At least four men, dressed in black and wearing balaclavas, pointed firearms and threatened to kill the couple - and their dog - unless they handed over drugs and cash.
"We're 65 years old, do we really look like we do drugs?" the wife told the masked men, according to her evidence in court, "and then I said: 'And who uses cash nowadays anyway'."
They had targeted the wrong house. The pensioners suspected their neighbours were drug dealers, but kept quiet for fear of what might happen to the young children who lived there.
Seeing his fearful wife screaming on the floor of their bedroom, the husband tried to distract their assailants by offering to open up a locked safe.
"I thought: 'This could end really badly, or there might be a way that it doesn't end badly,' the husband said, according to his evidence in court, "but I knew to confront them, or to remonstrate with them was not going to pay any dividends."
But under the stress of the situation, he could not remember the combination code to unlock the safe, which only held passports, watches and a few trinkets.
Instead, he gave them all the cash from his wife's purse - $40 to pay for her next yoga class.
Their ordeal was interrupted by a scream. A senior detective and his wife, who lived next door, had heard the commotion and called 111 for help.
Carrying only tasers and pepper spray, police officers quickly arrived at the property to confront the armed intruders. A heavy object was thrown at one officer, striking her in the head, prompting the scream heard by the victims inside.
The balaclava-clad men fled the Valley Rd address to their getaway vehicle parked in a nearby street, and the police chased them through central Mount Maunganui and Blake Park.

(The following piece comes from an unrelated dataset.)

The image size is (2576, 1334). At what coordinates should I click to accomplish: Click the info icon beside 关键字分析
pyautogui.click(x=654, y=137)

A loaded shotgun was thrown from the escape vehicle, which the intruders swapped for another which they then abandoned.
They escaped through the grounds of the Mount Maunganui golf course and Tauranga Airport, where police dog trackers and the Armed Offenders Squad lost them.
Later that morning, one of the men was trying to hitchhike out of Tauranga back to Auckland.
The car that stopped to pick him up was driven by an off-duty police officer, who reported his suspicions.
The hitchhiker, William Matiu Court-Clausen, was arrested as the first of four men charged in connection with the bungled home invasion.
Court-Clausen and Junior Moke pleaded guilty to aggravated robbery and are serving prison sentences of 7 years 6 months and 6 years 2 months, respectively.
While the physical violence against the victims was considered "moderate", Judge Thomas Ingram said they were a vulnerable couple held at gunpoint in their own home who feared for their safety.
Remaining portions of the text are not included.